• _The request_
Can you copy out the listing below verbatim, keeping every line the same?

• _Record set_
___
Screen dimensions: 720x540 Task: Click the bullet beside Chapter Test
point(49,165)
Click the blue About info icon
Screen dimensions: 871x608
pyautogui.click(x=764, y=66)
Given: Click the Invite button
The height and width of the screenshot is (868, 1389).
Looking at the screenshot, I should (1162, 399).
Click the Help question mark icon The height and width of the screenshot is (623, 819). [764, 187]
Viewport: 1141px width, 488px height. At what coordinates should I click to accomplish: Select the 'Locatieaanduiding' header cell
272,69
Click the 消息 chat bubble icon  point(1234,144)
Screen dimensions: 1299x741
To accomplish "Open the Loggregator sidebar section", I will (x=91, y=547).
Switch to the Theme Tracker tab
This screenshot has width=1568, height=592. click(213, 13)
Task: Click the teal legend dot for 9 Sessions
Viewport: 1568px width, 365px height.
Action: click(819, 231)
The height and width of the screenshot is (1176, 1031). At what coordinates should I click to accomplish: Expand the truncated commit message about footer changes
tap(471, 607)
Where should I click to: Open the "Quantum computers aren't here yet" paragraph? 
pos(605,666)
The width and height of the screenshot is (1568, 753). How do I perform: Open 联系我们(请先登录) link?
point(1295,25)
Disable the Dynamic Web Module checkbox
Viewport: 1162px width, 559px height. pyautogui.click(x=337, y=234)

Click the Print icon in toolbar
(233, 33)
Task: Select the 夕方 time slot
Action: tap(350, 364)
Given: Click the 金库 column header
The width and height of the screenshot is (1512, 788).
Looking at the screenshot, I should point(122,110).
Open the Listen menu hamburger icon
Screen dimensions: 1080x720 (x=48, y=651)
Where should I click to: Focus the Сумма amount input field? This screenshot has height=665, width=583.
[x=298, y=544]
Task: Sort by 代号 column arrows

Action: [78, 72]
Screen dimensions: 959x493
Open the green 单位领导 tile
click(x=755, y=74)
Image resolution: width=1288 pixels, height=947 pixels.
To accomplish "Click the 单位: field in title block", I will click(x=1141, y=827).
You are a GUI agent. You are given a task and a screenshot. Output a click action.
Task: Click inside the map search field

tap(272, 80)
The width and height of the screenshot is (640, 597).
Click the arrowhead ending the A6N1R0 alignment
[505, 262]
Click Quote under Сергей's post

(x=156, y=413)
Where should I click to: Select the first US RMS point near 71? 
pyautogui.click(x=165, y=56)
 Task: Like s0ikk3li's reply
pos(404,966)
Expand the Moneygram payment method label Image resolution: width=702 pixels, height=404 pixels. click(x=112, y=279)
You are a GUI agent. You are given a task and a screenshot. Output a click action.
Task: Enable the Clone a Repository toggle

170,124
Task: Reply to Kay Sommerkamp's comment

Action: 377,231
___
• _Result of the exercise_
Screen dimensions: 720x540 Task: Click the bullet beside Chapter Test
point(49,165)
Click the blue About info icon
Screen dimensions: 871x608
pyautogui.click(x=764, y=66)
Given: Click the Invite button
The height and width of the screenshot is (868, 1389).
Looking at the screenshot, I should (1162, 399).
Click the Help question mark icon The height and width of the screenshot is (623, 819). [764, 187]
Viewport: 1141px width, 488px height. At what coordinates should I click to accomplish: Select the 'Locatieaanduiding' header cell
272,69
Click the 消息 chat bubble icon  point(1234,144)
Screen dimensions: 1299x741
To accomplish "Open the Loggregator sidebar section", I will (x=91, y=547).
Switch to the Theme Tracker tab
This screenshot has width=1568, height=592. click(213, 13)
Task: Click the teal legend dot for 9 Sessions
Viewport: 1568px width, 365px height.
Action: click(819, 231)
The height and width of the screenshot is (1176, 1031). At what coordinates should I click to accomplish: Expand the truncated commit message about footer changes
tap(471, 607)
Where should I click to: Open the "Quantum computers aren't here yet" paragraph? 
pos(605,666)
The width and height of the screenshot is (1568, 753). How do I perform: Open 联系我们(请先登录) link?
point(1295,25)
Disable the Dynamic Web Module checkbox
Viewport: 1162px width, 559px height. pyautogui.click(x=337, y=234)

Click the Print icon in toolbar
(233, 33)
Task: Select the 夕方 time slot
Action: tap(350, 364)
Given: Click the 金库 column header
The width and height of the screenshot is (1512, 788).
Looking at the screenshot, I should point(122,110).
Open the Listen menu hamburger icon
Screen dimensions: 1080x720 (x=48, y=651)
Where should I click to: Focus the Сумма amount input field? This screenshot has height=665, width=583.
[x=298, y=544]
Task: Sort by 代号 column arrows

Action: [78, 72]
Screen dimensions: 959x493
Open the green 单位领导 tile
click(x=755, y=74)
Image resolution: width=1288 pixels, height=947 pixels.
To accomplish "Click the 单位: field in title block", I will click(x=1141, y=827).
You are a GUI agent. You are given a task and a screenshot. Output a click action.
Task: Click inside the map search field

tap(272, 80)
The width and height of the screenshot is (640, 597).
Click the arrowhead ending the A6N1R0 alignment
[505, 262]
Click Quote under Сергей's post

(x=156, y=413)
Where should I click to: Select the first US RMS point near 71? 
pyautogui.click(x=165, y=56)
 Task: Like s0ikk3li's reply
pos(404,966)
Expand the Moneygram payment method label Image resolution: width=702 pixels, height=404 pixels. click(x=112, y=279)
You are a GUI agent. You are given a task and a screenshot. Output a click action.
Task: Enable the Clone a Repository toggle

170,124
Task: Reply to Kay Sommerkamp's comment

Action: 377,231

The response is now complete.